Langkah Mundur dengan Lingkaran Lengan
Saran ahli
Pastikan lengan lurus dan lakukan gerakan lingkaran terkendali untuk melibatkan penstabil bahu Anda.
Langkah-langkah Cara Melakukannya
- Berdiri dengan kaki selebar bahu dan tangan terentang di samping.
- Langkahkan kaki kanan ke belakang sambil melakukan gerakan lingkaran tangan ke depan.
- Langkahkan kaki ke posisi awal dan ganti ke gerakan lingkaran tangan ke belakang.
- Langkahkan kaki kiri ke belakang dan teruskan mengganti arah langkah mundur dan gerakan lingkaran tangan.
- Ulangi untuk jumlah pengulangan yang diinginkan.
Lacak Langkah Mundur dengan Lingkaran Lengan di FitAI
Catat set, reps, dan beban Anda secara otomatis.
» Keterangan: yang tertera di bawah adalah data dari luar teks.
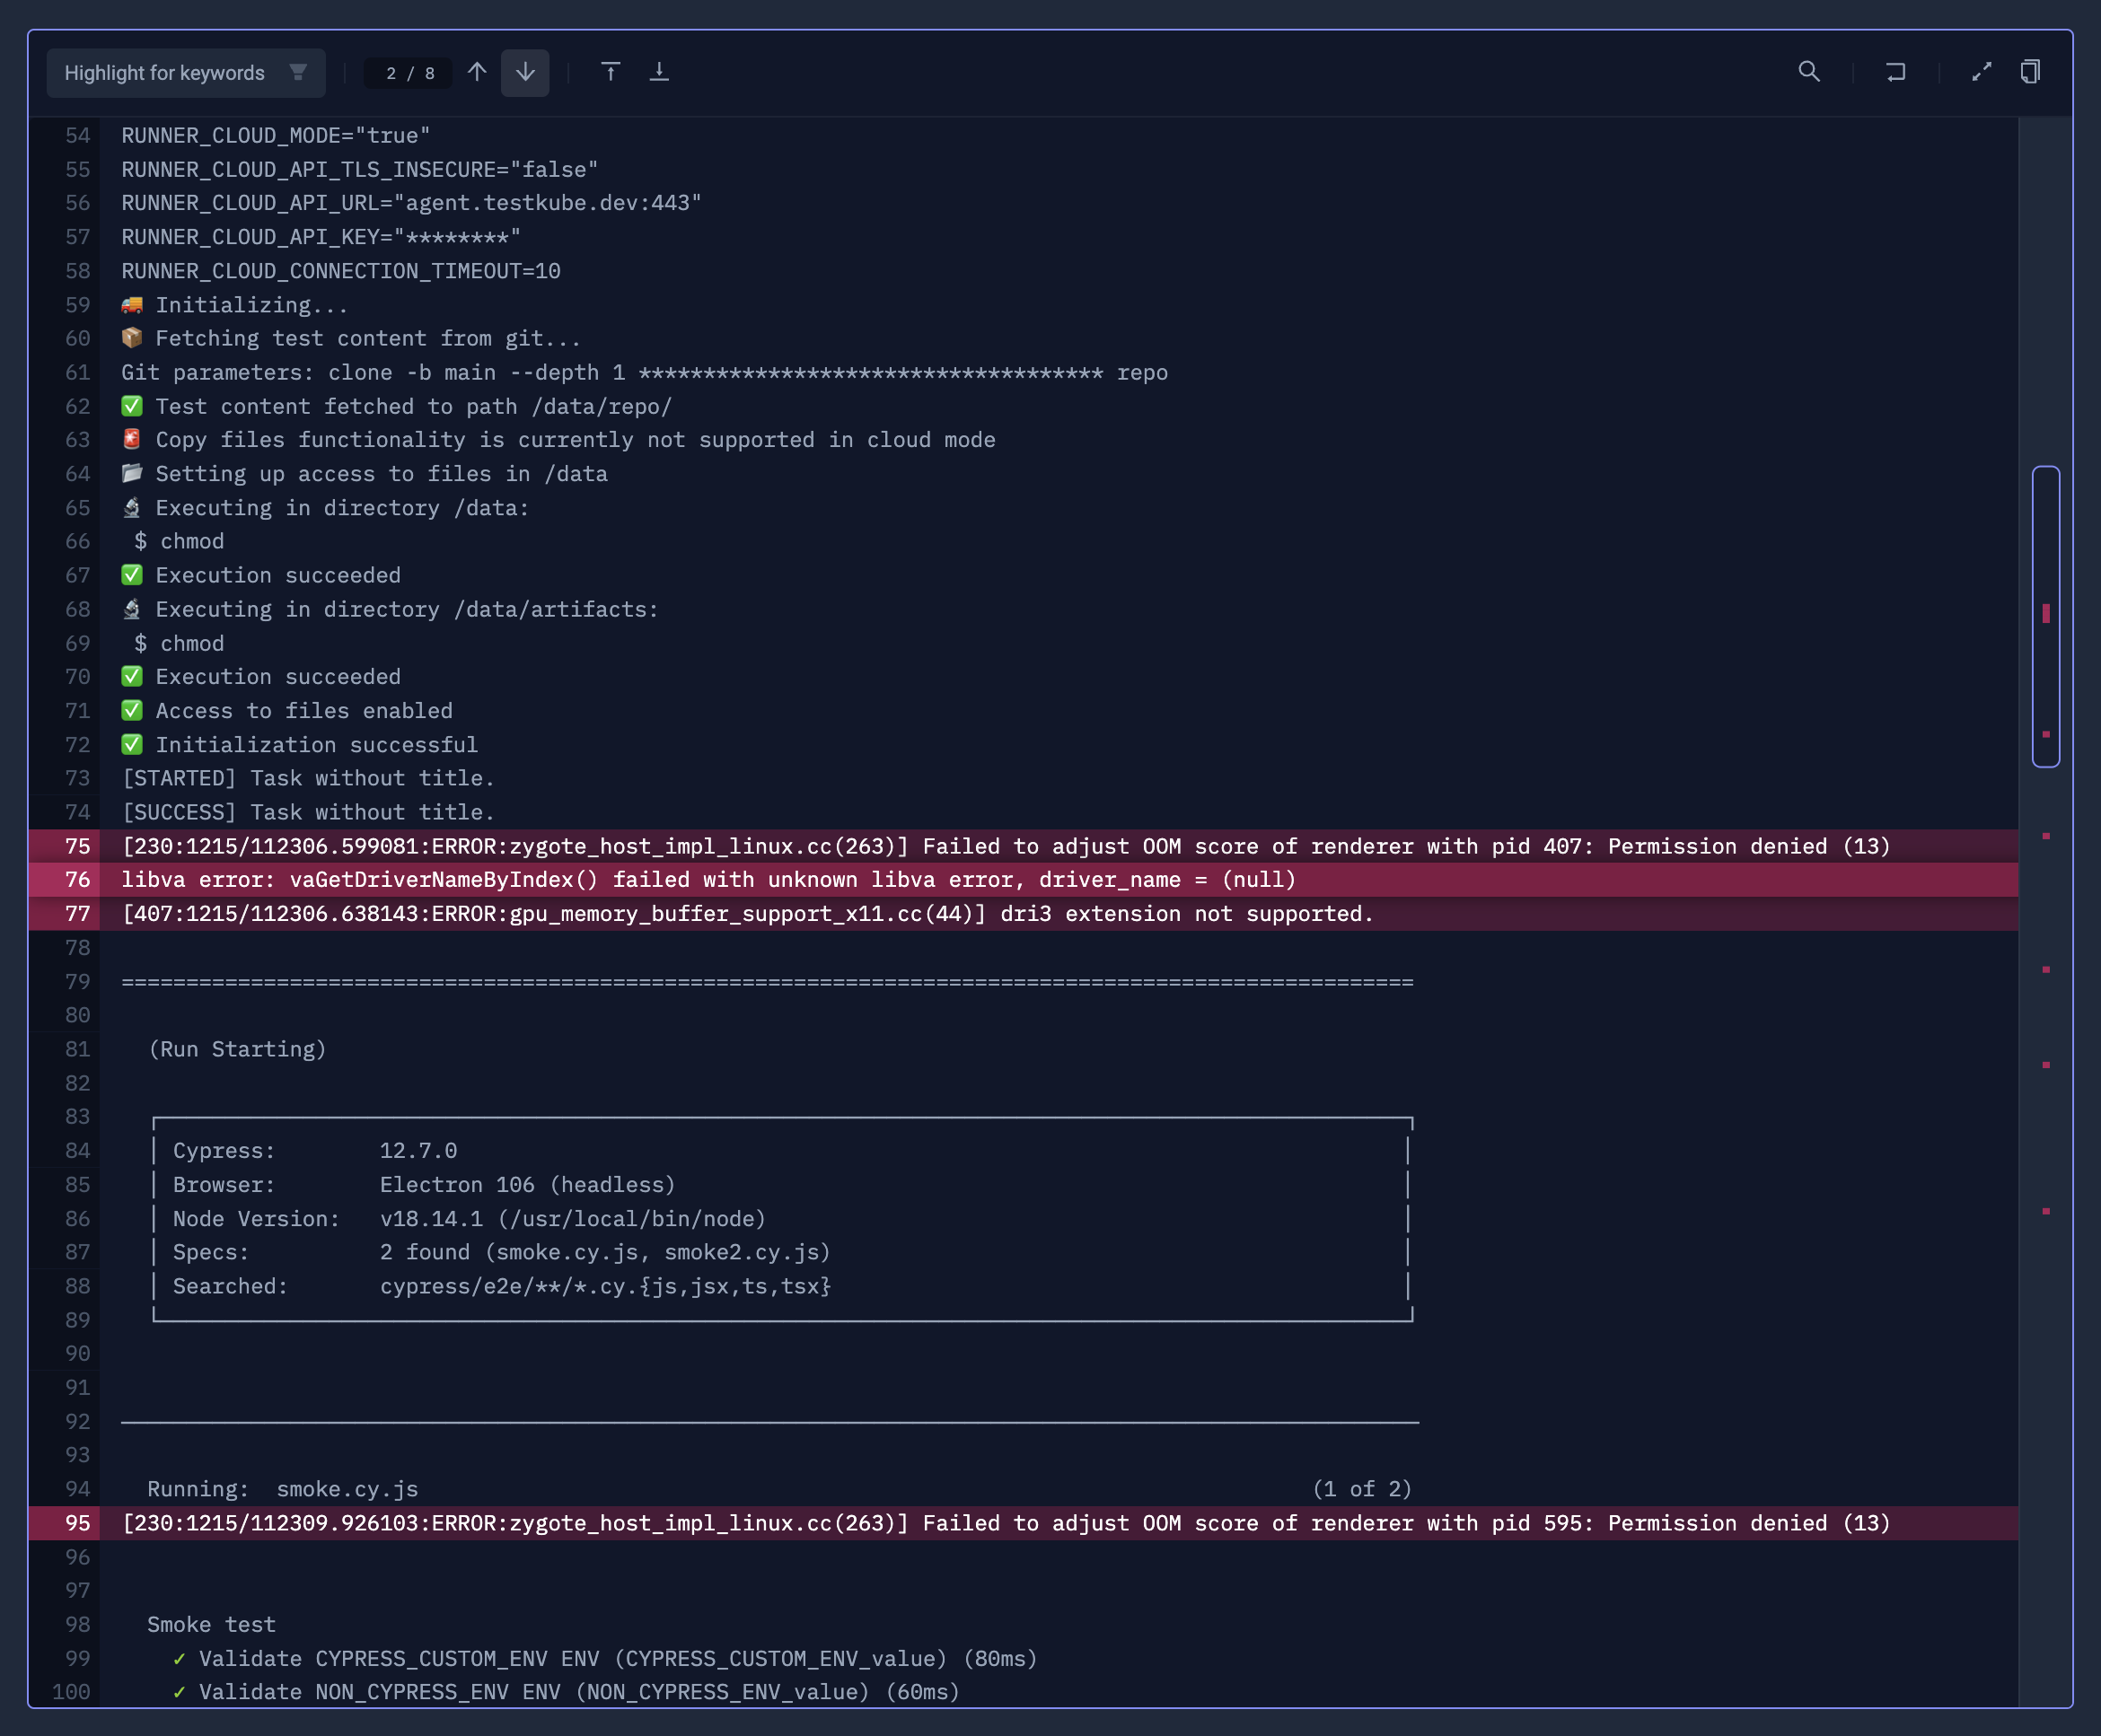The image size is (2101, 1736).
Task: Click the search icon in top-right toolbar
Action: pos(1807,72)
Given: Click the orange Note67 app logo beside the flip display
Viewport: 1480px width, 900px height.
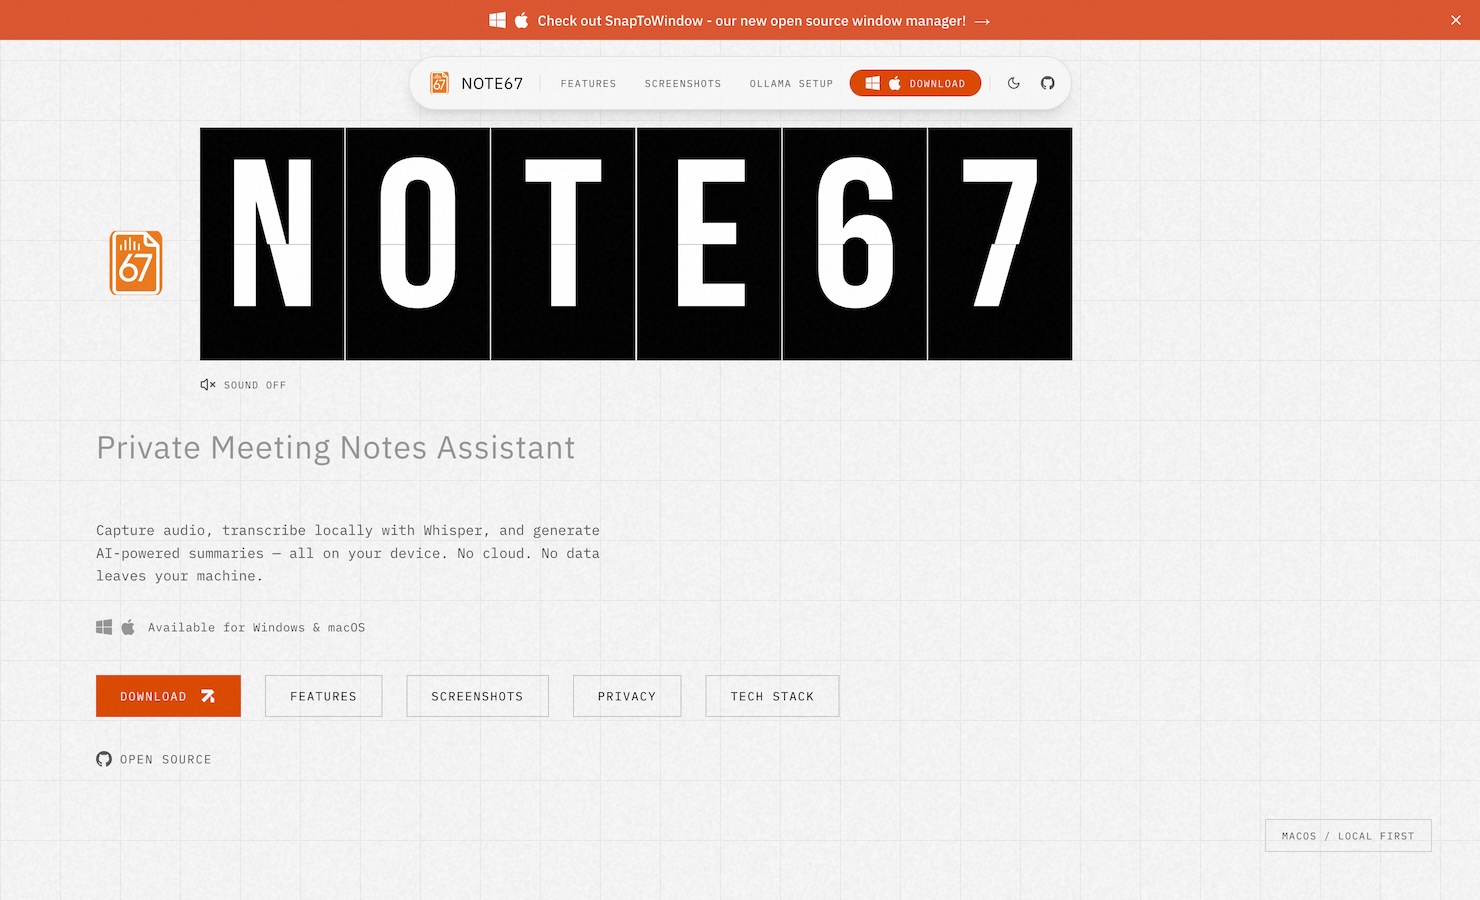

Dapatkan rekomendasi overload progresif bertenaga AI dan umpan balik bentuk — dipersonalisasi untuk riwayat latihan Anda.
Otot yang Dilatih
Langkah Mundur dengan Lingkaran Lengan terutama menargetkan Paha depan, Hamstring, Bokong, Bahu, Dada, dengan mekanik Kardio menggunakan Berat badan. Memahami pola aktivasi otot membantu Anda fokus pada keterlibatan yang tepat dan memaksimalkan efektivitas latihan.
Utama





Paha depan30%

Hamstring30%

Bokong30%

Bahu5%

Dada5%
Peralatan
Berat badan

Jenis latihan
Kardio
Panduan Set & Reps
Pemula3 x 20s
Menengah3 x 30s
Lanjutan4 x 45s
Pertanyaan yang Sering Diajukan
Otot apa yang dilatih oleh Langkah Mundur dengan Lingkaran Lengan?
Langkah Mundur dengan Lingkaran Lengan terutama menargetkan Paha depan, Hamstring, Bokong, Bahu, Dada. Ini diklasifikasikan sebagai latihan Kardio yang dilakukan dengan Berat badan.
Berapa set dan repetisi yang harus saya lakukan untuk Langkah Mundur dengan Lingkaran Lengan?
Untuk pemula, mulai dengan 3 set dari 20s. Pengangkat menengah dapat melakukan 3 set dari 30s. Atlet tingkat lanjut dapat mendorong hingga 4 set dari 45s. Sesuaikan berdasarkan tujuan dan kapasitas pemulihan Anda.
Apakah Langkah Mundur dengan Lingkaran Lengan cocok untuk pemula?
Langkah Mundur dengan Lingkaran Lengan dinilai dengan kesulitan menengah. Pemula mungkin ingin memulai dengan beban yang lebih ringan atau variasi yang lebih sederhana dan beralih ke latihan ini saat kekuatan dan koordinasi mereka meningkat.